Activity
Every line of the data below that holds the string "arrow" needs to be reported.

Data shown
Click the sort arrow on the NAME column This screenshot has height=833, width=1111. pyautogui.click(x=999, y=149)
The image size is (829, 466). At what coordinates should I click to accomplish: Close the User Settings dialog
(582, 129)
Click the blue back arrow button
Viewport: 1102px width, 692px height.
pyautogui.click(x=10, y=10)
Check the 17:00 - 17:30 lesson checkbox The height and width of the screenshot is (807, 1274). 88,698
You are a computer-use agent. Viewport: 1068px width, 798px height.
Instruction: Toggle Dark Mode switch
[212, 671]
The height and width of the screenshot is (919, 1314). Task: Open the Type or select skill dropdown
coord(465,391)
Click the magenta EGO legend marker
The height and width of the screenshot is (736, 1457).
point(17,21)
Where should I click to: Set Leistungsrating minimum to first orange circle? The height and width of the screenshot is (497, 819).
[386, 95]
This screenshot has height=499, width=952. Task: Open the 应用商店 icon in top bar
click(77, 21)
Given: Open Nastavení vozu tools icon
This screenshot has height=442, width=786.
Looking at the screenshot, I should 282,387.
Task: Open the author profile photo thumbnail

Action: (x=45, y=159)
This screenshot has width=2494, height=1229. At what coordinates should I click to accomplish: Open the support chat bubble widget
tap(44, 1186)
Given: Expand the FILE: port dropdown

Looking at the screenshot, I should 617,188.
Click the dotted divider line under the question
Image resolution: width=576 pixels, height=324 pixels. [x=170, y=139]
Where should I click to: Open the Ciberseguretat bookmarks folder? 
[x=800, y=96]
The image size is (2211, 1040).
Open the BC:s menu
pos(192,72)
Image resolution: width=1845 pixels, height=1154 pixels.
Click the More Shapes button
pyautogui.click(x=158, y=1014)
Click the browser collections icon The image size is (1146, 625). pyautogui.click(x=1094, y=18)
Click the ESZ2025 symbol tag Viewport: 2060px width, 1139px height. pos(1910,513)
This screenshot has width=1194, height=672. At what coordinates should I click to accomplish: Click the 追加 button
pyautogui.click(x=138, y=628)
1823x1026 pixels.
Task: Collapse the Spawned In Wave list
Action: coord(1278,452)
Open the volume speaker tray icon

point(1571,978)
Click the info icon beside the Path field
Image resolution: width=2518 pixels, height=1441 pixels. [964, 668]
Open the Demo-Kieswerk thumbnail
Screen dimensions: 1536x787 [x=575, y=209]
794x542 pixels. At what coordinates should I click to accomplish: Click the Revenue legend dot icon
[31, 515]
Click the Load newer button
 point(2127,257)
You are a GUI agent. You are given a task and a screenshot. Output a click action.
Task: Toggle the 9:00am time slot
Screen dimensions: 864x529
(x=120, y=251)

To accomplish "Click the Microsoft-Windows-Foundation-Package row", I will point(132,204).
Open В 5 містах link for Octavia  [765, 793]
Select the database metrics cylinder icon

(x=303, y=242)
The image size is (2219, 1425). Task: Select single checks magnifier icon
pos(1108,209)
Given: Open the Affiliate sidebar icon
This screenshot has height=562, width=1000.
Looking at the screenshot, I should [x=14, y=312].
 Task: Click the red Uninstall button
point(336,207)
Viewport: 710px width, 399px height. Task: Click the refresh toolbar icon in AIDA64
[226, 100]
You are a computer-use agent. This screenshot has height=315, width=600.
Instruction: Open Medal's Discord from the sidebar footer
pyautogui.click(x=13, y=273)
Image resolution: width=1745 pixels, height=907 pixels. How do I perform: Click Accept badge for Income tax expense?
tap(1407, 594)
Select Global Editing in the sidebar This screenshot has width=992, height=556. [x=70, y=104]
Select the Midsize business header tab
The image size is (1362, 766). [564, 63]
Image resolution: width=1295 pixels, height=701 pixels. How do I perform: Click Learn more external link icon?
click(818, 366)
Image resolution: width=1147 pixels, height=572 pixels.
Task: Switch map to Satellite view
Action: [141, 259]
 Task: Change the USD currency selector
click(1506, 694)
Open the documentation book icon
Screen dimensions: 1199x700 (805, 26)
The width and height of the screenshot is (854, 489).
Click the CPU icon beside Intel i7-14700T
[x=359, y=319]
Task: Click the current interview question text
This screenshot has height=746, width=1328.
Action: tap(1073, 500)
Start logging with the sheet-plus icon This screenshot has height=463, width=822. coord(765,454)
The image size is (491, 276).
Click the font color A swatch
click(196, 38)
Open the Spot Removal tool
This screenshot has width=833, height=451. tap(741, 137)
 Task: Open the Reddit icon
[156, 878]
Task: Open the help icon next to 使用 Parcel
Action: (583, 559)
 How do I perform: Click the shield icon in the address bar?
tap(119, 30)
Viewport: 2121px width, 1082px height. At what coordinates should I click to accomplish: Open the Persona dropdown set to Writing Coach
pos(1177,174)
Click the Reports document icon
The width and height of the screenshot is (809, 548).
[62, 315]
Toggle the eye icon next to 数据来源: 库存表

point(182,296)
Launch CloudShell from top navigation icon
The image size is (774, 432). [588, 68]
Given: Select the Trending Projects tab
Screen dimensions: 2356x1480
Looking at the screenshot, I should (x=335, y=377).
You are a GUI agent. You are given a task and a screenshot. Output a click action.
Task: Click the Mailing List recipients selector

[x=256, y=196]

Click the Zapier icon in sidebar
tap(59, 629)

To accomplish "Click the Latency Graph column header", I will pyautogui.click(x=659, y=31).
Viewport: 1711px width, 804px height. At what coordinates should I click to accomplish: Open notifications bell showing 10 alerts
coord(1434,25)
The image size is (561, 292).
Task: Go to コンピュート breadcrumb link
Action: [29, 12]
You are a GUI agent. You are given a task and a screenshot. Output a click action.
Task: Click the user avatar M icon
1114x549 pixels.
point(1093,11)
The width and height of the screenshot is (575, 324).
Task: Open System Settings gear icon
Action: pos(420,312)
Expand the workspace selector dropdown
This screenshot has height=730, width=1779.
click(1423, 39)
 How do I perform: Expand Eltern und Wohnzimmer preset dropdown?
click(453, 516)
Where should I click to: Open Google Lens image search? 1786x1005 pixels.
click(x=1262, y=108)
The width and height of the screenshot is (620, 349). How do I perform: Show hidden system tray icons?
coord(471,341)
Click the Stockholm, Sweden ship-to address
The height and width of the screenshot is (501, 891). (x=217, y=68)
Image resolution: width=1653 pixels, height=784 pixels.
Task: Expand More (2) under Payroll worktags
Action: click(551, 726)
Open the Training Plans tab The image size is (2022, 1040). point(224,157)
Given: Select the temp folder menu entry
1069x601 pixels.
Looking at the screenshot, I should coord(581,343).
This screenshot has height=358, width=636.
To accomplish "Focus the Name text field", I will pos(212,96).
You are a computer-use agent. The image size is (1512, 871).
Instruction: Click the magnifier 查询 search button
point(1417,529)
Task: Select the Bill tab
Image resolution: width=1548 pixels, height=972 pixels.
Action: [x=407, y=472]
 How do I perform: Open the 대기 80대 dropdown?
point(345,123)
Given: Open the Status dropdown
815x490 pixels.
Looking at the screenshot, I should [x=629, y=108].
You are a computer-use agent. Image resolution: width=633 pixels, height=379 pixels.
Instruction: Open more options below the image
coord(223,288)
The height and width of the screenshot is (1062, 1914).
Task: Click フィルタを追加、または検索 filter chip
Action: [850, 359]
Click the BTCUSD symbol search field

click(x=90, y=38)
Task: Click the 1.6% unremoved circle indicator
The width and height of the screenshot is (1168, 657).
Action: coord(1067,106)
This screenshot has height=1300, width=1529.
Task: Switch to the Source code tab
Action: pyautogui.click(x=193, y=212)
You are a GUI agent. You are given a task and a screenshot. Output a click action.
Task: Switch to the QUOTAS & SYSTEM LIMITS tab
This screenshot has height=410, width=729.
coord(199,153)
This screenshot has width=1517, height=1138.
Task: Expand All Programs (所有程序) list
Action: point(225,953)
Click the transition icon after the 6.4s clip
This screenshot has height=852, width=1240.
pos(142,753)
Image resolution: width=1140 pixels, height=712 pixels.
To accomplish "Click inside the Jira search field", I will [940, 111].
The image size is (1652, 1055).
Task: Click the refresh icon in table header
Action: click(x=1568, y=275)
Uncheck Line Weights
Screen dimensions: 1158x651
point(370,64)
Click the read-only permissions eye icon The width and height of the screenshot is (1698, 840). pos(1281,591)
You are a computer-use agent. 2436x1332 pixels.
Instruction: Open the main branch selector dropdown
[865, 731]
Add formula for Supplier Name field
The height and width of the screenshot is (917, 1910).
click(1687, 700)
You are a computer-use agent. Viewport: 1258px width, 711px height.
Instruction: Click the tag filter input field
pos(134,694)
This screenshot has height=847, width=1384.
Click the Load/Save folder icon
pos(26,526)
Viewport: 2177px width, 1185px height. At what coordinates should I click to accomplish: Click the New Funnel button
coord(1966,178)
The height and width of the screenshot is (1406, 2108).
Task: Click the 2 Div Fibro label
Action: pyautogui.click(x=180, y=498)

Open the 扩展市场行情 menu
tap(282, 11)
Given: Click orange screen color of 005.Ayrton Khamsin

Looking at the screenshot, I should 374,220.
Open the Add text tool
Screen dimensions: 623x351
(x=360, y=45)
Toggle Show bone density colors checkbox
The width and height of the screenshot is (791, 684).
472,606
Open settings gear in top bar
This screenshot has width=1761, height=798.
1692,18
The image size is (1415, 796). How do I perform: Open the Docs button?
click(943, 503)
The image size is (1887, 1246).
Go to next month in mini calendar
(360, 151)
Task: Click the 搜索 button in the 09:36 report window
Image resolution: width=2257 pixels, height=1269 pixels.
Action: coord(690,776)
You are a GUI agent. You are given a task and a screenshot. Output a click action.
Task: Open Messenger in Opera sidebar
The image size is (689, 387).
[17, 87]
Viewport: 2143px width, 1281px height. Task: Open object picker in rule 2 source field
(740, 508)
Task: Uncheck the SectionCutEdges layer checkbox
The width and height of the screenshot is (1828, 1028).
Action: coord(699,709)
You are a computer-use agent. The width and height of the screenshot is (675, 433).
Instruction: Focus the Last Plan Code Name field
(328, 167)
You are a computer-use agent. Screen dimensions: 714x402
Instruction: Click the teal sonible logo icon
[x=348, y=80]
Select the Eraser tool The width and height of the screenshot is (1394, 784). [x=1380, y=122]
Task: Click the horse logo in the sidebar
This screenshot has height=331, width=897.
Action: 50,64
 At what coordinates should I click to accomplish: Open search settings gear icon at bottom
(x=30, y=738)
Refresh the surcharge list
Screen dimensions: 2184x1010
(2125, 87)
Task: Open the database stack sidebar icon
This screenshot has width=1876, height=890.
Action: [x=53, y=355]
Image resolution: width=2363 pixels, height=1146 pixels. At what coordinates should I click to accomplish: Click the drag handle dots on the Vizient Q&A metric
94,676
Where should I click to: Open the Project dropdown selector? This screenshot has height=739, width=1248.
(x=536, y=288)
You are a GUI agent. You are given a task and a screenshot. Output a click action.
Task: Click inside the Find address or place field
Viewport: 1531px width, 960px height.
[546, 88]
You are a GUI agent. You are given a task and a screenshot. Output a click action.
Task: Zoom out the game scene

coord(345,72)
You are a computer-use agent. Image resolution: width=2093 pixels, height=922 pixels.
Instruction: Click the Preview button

Solution to this task
Click the sort arrow on the NAME column This screenshot has height=833, width=1111. pyautogui.click(x=999, y=149)
Click the blue back arrow button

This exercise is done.